## EXERCISE REQUIREMENTS
Could you please count how many lines in the data below hold the string "will"? Reply with only the number.
(Beginning of DATA PROVIDED)
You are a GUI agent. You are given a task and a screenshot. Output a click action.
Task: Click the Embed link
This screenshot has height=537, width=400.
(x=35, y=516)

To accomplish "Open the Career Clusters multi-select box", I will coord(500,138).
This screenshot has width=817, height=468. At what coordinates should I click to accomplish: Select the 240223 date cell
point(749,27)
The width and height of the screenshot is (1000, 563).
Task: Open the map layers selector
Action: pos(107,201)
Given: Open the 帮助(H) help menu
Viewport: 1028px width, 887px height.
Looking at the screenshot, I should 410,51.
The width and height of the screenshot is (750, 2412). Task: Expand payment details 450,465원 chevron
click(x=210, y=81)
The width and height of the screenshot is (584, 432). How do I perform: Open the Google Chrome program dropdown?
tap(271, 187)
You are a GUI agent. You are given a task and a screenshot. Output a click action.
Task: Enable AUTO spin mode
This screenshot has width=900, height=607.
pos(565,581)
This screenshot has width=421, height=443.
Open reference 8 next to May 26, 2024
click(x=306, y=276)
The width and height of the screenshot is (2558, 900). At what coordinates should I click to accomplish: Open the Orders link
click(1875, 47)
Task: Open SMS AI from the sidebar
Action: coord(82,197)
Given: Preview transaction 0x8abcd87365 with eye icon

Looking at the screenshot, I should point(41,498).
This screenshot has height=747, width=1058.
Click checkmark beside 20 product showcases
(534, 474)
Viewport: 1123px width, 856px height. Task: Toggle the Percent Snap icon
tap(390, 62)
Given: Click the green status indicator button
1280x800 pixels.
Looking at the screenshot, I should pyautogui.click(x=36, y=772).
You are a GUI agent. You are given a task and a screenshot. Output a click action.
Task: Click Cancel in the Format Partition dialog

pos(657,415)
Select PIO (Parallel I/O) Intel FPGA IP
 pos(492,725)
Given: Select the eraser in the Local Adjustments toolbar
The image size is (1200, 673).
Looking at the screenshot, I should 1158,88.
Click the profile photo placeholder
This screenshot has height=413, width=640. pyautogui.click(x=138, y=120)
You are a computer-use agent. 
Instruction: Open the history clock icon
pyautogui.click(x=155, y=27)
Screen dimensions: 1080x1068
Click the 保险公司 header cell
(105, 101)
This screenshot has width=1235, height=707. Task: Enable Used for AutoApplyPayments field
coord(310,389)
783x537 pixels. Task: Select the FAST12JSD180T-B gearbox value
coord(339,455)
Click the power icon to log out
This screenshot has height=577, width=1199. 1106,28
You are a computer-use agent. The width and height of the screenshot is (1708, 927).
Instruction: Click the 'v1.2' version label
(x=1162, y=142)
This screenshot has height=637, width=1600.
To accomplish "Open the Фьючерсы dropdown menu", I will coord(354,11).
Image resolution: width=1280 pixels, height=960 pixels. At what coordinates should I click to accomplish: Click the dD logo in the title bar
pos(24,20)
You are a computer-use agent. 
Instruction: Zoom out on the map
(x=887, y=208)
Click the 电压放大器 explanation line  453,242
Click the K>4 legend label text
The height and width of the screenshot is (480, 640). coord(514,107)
(End of DATA PROVIDED)
## EXERCISE ANSWER
2